Extracted items:
▬▬▬

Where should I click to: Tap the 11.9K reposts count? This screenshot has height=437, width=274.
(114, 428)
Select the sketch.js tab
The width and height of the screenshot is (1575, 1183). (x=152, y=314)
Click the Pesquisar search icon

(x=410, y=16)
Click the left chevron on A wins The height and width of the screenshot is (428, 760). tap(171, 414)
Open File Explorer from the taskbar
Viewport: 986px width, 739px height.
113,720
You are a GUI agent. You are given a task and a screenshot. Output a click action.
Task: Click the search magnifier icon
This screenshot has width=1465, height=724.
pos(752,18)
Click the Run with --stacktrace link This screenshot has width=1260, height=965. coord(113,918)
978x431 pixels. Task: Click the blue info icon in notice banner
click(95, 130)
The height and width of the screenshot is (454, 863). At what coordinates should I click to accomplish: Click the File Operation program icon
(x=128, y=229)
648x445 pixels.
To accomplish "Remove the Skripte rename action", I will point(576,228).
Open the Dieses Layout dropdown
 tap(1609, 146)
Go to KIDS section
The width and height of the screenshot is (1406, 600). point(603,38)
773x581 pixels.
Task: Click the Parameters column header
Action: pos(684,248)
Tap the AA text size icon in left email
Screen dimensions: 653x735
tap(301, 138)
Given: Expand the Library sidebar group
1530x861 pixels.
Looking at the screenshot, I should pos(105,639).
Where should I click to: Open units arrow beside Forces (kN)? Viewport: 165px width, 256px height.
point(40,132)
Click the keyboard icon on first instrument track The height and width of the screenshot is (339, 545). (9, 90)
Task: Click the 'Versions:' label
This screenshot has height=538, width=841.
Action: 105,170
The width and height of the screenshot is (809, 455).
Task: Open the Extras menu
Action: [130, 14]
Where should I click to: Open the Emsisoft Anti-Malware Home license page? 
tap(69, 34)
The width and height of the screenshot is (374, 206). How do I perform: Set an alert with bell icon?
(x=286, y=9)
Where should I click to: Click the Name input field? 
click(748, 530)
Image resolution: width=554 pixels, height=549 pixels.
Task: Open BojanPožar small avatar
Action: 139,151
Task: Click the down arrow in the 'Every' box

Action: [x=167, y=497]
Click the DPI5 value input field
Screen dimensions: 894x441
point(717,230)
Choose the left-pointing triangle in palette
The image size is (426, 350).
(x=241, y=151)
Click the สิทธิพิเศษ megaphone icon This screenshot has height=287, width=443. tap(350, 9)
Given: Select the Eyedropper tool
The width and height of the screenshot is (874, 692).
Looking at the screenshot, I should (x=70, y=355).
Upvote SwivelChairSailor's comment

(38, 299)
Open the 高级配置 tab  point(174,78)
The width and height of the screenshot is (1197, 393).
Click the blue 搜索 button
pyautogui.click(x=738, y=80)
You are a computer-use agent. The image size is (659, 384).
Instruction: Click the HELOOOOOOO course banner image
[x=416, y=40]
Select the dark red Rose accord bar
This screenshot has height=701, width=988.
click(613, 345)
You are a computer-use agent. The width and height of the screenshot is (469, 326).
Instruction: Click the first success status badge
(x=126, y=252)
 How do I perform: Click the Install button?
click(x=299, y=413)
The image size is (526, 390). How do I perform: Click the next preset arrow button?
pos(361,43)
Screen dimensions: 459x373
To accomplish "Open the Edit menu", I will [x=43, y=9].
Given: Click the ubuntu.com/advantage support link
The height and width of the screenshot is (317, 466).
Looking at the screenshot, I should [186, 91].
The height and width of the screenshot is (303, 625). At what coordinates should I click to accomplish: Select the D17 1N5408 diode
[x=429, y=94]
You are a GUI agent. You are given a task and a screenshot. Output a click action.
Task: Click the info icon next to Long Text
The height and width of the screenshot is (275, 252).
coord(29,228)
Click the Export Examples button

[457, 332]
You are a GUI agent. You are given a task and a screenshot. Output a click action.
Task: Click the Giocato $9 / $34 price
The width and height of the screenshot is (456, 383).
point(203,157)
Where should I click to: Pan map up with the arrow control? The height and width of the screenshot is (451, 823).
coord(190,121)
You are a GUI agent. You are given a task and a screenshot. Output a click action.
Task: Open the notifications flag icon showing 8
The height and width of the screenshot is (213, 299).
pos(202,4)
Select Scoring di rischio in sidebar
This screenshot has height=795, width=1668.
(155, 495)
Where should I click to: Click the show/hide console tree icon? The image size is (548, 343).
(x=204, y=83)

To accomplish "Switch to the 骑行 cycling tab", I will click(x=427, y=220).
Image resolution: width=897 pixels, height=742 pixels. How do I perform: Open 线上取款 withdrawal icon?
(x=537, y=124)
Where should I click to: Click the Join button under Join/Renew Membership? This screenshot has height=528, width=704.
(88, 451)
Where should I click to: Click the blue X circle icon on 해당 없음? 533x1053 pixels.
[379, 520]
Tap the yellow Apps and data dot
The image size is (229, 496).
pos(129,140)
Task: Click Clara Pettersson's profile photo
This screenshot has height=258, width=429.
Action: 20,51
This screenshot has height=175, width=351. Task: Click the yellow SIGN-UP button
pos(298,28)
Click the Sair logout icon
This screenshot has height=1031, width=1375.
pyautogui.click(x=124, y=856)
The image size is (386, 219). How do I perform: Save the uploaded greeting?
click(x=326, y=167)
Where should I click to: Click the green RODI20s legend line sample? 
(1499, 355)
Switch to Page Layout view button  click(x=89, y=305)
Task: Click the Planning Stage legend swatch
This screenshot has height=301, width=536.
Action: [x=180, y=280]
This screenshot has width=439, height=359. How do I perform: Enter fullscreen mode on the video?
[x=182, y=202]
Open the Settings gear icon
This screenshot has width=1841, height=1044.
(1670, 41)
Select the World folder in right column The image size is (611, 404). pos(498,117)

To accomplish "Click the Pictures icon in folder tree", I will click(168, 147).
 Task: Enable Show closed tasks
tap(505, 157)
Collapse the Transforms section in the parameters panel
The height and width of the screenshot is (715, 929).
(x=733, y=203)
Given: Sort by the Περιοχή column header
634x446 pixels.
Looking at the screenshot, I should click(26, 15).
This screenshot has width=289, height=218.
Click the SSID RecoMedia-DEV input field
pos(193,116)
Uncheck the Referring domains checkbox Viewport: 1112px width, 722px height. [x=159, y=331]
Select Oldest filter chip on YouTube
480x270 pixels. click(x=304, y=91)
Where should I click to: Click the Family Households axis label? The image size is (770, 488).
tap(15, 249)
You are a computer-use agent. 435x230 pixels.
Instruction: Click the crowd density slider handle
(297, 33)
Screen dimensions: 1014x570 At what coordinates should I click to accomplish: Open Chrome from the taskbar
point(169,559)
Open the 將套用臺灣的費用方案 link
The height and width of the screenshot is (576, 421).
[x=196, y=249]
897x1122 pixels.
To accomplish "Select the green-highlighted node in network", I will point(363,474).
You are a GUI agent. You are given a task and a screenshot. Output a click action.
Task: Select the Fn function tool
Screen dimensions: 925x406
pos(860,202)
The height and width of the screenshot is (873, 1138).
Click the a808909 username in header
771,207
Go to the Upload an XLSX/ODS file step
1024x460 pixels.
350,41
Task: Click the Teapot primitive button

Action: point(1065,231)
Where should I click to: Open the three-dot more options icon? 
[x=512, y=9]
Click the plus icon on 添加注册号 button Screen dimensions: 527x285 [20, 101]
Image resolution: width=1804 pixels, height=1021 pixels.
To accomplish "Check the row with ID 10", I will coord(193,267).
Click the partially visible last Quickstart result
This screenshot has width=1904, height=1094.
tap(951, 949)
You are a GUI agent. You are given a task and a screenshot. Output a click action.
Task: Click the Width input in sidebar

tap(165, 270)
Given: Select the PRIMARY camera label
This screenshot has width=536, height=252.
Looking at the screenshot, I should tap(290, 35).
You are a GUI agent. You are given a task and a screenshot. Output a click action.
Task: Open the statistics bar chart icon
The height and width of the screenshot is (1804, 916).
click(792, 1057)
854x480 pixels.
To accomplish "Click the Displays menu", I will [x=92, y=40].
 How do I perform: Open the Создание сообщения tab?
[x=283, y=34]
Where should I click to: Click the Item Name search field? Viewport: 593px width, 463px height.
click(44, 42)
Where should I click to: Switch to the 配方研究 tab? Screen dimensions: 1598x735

▬▬▬

Express the lines from the line with "Task: Click the 'Versions:' label" to the line with "Click the สิทธิพิเศษ" as a numbered list, leaving out blank lines.

RESPONSE TO THIS EXERCISE:
1. Task: Click the 'Versions:' label
2. This screenshot has height=538, width=841.
3. Action: 105,170
4. The width and height of the screenshot is (809, 455).
5. Task: Open the Extras menu
6. Action: [130, 14]
7. Where should I click to: Open the Emsisoft Anti-Malware Home license page? 
8. tap(69, 34)
9. The width and height of the screenshot is (374, 206). How do I perform: Set an alert with bell icon?
10. (x=286, y=9)
11. Where should I click to: Click the Name input field? 
12. click(748, 530)
13. Image resolution: width=554 pixels, height=549 pixels.
14. Task: Open BojanPožar small avatar
15. Action: 139,151
16. Task: Click the down arrow in the 'Every' box
17. Action: [x=167, y=497]
18. Click the DPI5 value input field
19. Screen dimensions: 894x441
20. point(717,230)
21. Choose the left-pointing triangle in palette
22. The image size is (426, 350).
23. (x=241, y=151)
24. Click the สิทธิพิเศษ megaphone icon This screenshot has height=287, width=443. tap(350, 9)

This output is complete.